Supremo de Delaware (EE.UU.) declara inconstitucional la ley de pena de muerte

Jon Mirena Landa Gorostiza

Catedrático (acreditado) de Derecho Penal y Director de la Cátedra Unesco de Derechos Humanos y Poderes Públicos de la UPV/EHU, Universidad del País Vasco / Euskal Herriko Unibertsitatea —

El caso de Pablo Ibar ha vuelto a poner sobre la mesa el debate sobre la pena de muerte. Si nos planteáramos constituir un estado democrático y nos tomáramos en serio los derechos humanos, la pena capital no tendría cabida en la organización de nuestra convivencia. Y es que si la democracia significa algo es establecer límites al poder.

A menudo se identifica la democracia con votar, elegir a nuestros líderes y elaborar leyes por medio de nuestros representantes.

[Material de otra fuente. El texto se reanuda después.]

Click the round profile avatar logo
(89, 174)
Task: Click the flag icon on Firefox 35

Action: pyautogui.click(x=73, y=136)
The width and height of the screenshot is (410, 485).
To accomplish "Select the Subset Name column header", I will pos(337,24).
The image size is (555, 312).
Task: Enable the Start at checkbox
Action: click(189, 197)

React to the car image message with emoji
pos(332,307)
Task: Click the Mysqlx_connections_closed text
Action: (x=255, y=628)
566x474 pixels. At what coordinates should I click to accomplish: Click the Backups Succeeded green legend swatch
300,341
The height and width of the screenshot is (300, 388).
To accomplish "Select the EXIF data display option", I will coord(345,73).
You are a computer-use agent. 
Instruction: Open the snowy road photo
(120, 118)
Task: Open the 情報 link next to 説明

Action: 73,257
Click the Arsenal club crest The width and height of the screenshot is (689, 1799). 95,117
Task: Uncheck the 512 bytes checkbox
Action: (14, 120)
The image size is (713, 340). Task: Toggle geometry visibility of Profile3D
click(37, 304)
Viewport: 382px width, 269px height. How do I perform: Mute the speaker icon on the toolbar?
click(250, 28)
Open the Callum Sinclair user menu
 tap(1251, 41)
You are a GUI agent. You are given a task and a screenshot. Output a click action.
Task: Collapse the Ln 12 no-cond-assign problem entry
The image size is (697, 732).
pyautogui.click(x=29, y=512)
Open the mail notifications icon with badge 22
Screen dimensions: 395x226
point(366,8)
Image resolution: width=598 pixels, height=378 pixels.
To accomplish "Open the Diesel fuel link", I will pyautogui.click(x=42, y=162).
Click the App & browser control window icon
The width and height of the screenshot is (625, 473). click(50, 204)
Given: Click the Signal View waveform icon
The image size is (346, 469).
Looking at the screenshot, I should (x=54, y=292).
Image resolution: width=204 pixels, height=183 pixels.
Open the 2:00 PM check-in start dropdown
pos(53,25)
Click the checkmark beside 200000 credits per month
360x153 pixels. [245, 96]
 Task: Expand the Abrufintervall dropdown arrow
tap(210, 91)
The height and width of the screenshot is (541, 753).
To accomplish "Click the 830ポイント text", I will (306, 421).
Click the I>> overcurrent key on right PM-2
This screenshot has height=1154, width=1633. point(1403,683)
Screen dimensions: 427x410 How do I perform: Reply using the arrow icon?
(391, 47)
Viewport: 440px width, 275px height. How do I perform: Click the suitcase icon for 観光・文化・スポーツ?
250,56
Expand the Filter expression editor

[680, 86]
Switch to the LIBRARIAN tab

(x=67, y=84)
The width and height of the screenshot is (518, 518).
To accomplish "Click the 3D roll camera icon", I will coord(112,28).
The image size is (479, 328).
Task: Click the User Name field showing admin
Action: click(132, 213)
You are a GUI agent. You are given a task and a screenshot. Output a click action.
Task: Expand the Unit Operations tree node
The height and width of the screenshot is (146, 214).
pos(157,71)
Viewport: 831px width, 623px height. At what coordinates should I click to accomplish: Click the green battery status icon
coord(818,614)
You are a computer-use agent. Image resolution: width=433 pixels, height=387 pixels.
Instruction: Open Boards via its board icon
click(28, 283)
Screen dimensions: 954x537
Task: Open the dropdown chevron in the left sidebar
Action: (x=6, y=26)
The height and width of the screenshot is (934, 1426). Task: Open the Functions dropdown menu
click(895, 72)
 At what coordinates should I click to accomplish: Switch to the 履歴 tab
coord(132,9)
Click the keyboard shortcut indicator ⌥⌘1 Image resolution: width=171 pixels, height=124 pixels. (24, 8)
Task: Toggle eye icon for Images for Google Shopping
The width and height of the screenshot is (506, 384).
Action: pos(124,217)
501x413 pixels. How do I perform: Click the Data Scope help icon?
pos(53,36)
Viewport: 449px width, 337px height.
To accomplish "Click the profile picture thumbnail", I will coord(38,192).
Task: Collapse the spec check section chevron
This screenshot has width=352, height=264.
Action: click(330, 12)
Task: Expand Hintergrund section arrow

Y está claro que todo eso también lo es. Pero no se remarca lo suficiente que el ADN de la democracia está precisamente en establecer límites al poder. En las democracias modernas, las y los ciudadanos cedemos el poder al Parlamento para que nuestros representantes organicen la vida colectiva. Así las cosas, a menudo prevalece la norma de la mayoría en cuanto a las decisiones que deben adoptarse.

Pero no todo debe decidirse así. En una democracia las minorías también deben ser defendidas. Es más: la dignidad de todas y cada una de las personas, la dignidad humana, debe estar en el centro axiológico, y los poderes públicos tienen la obligación de respetar dicha dignidad que no puede ser violada ni por una decisión mayoritaria. Las mayorías no pueden legítimamente decidirlo todo: existen límites.

Legitimar aquello que no se puede legitimar

La pregunta, sin embargo, surge de inmediato: ¿Y en qué casos no se respeta la dignidad? O, desde otro punto de vista, ¿en qué casos no se respeta claramente la dignidad?

Pongamos ejemplos retóricos: ¿Es legítima la tortura? En el caso del Ticking Bomb, si pudiera averiguarse mediante la tortura en qué lugar exacto se ha colocado una bomba, ¿sería legítimo torturar para salvar la vida de cientos de personas? ¿Es legítima la discriminación por sexo? ¿Puede promulgarse una ley que suprima derechos a las mujeres? ¿Es legítimo el apartheid basado en una jerarquía racista? ¿Hasta qué punto se pueden limitar los derechos de las personas migrantes sin menoscabar su dignidad? ¿Debe tener el Estado capacidad ilimitada para indagar en nuestra intimidad? ¿Puede el Estado negar la eutanasia a un enfermo terminal sin tener en cuenta la decisión de la familia?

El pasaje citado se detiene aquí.